[Goal]:
Put the part of the items that opens with the line containing "Given: Select the Min radio button" and closes with the line containing "Click the purple", both ends included, into a Markdown table with the columns No. and Text. Give each line its own numbered row and leave out any blank lines.

[Data rows]:
↓↓↓
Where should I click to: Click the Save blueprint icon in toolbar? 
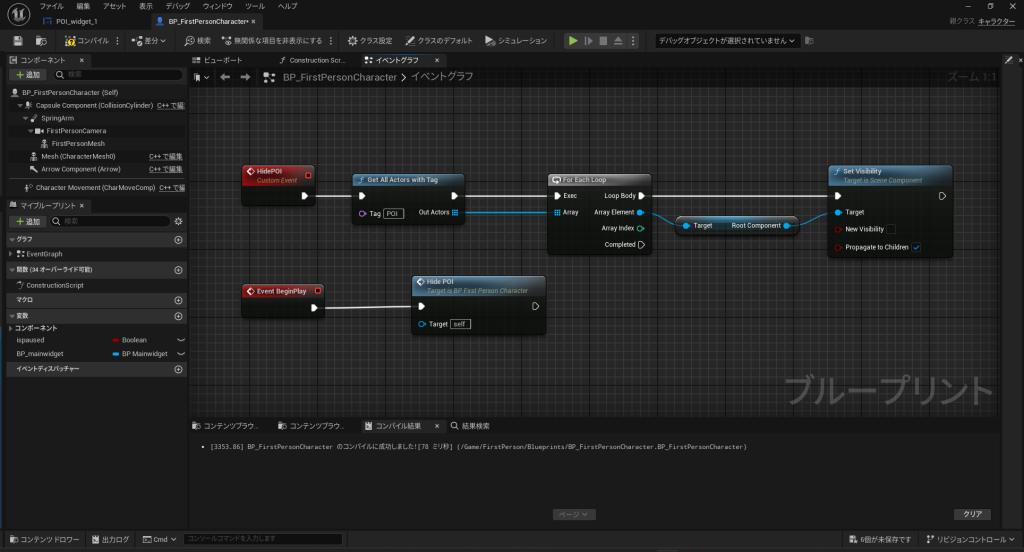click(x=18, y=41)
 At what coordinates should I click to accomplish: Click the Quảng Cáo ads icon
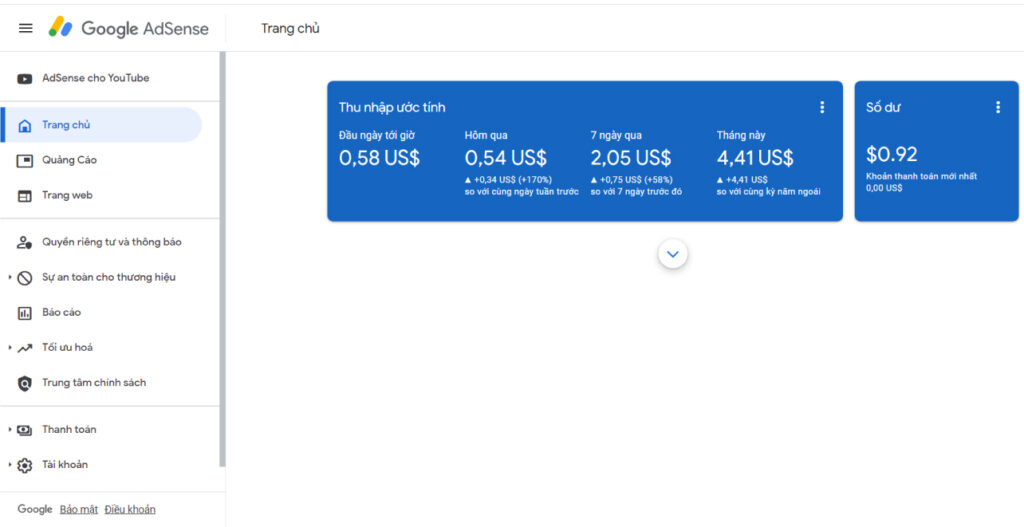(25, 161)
↑↑↑
↓↓↓
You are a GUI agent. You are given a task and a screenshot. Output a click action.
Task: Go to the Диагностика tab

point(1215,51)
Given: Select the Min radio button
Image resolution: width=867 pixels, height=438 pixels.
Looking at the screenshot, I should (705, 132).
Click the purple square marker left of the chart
↑↑↑
↓↓↓
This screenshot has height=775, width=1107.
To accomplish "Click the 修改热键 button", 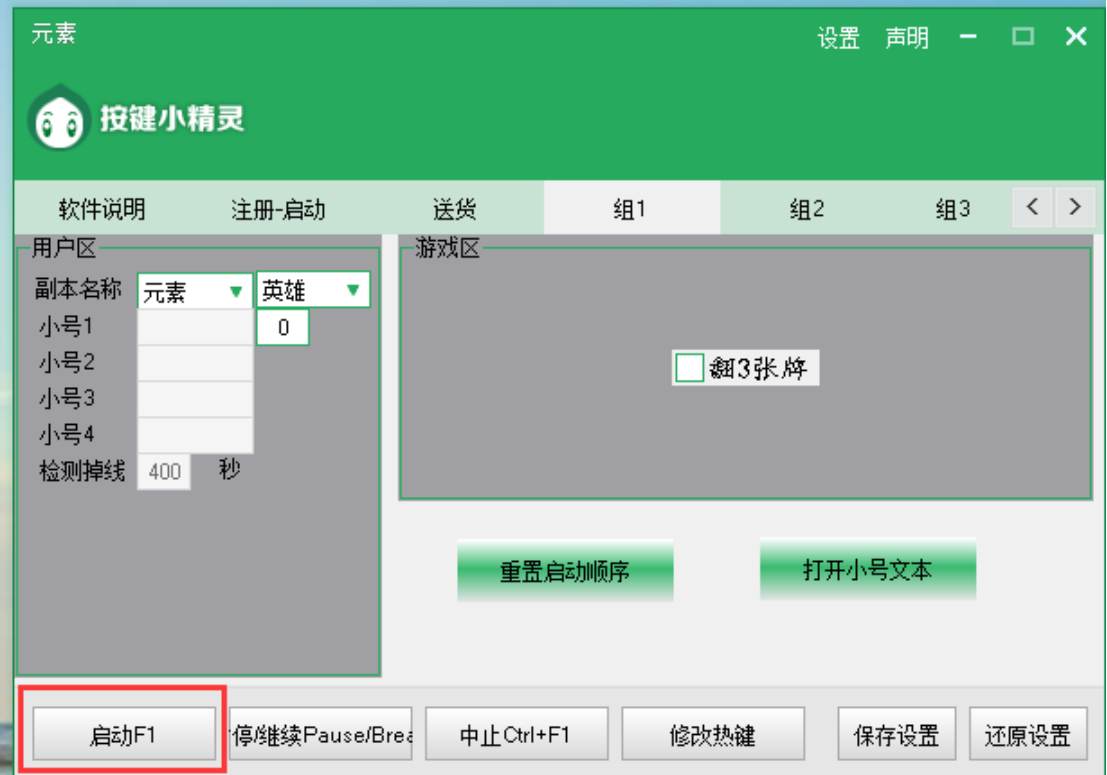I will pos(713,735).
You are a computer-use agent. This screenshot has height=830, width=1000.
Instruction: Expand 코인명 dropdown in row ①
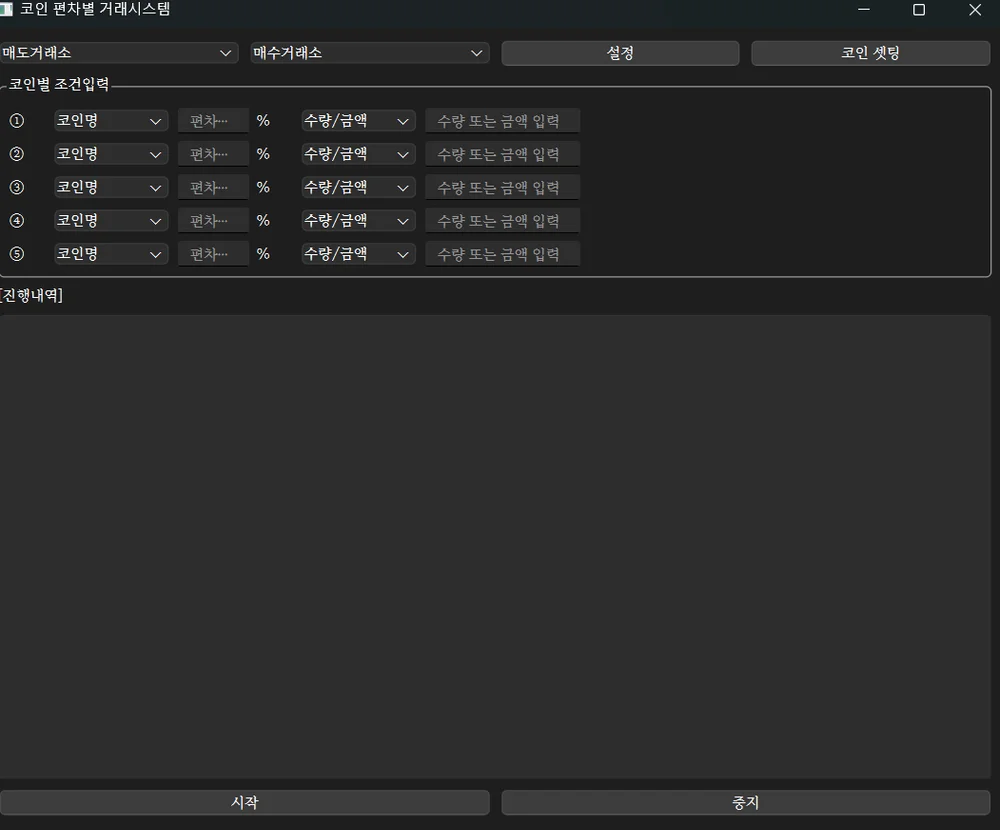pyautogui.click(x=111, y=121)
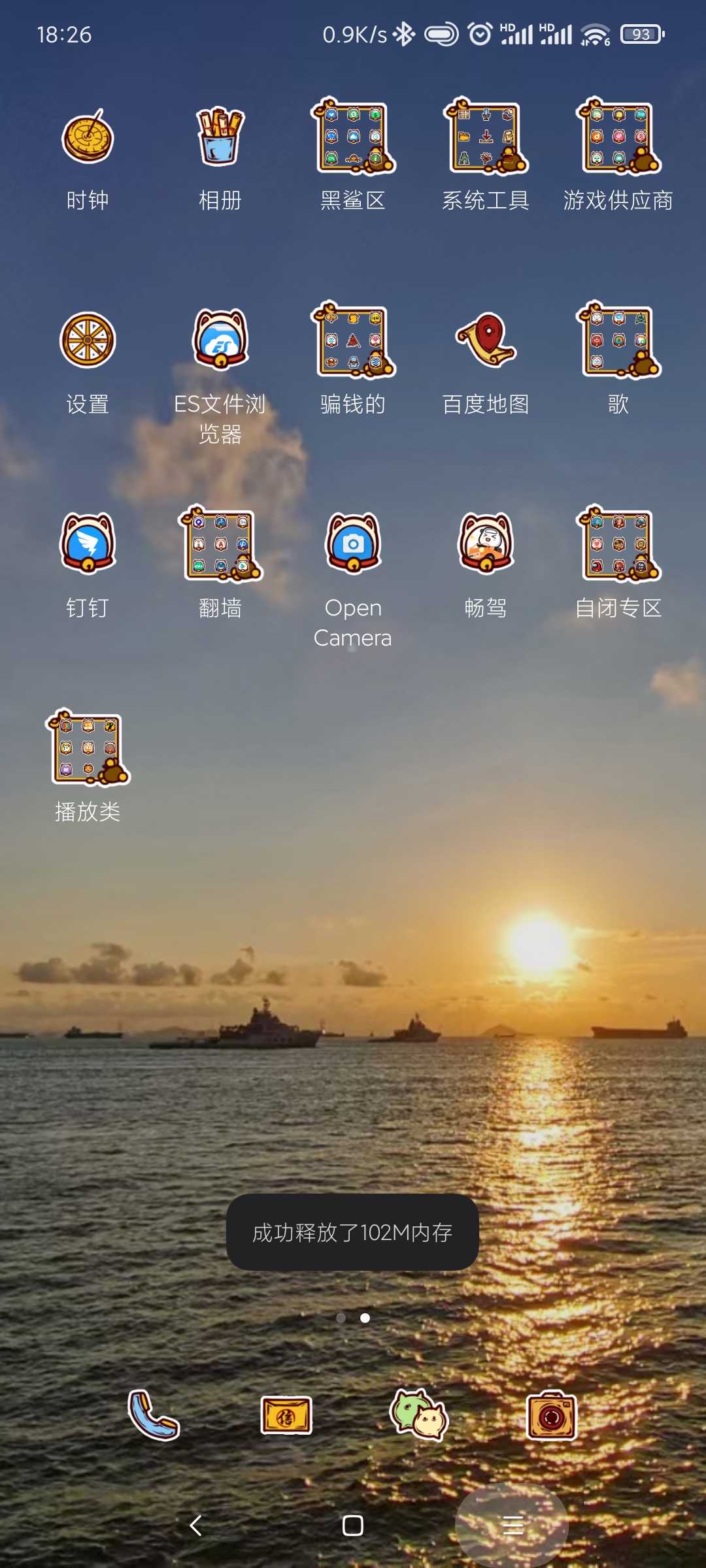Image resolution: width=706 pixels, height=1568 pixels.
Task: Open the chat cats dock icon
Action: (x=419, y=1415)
↑↑↑
[Output below]:
| No. | Text |
|---|---|
| 1 | Given: Select the Min radio button |
| 2 | Image resolution: width=867 pixels, height=438 pixels. |
| 3 | Looking at the screenshot, I should (705, 132). |
| 4 | Click the purple square marker left of the chart |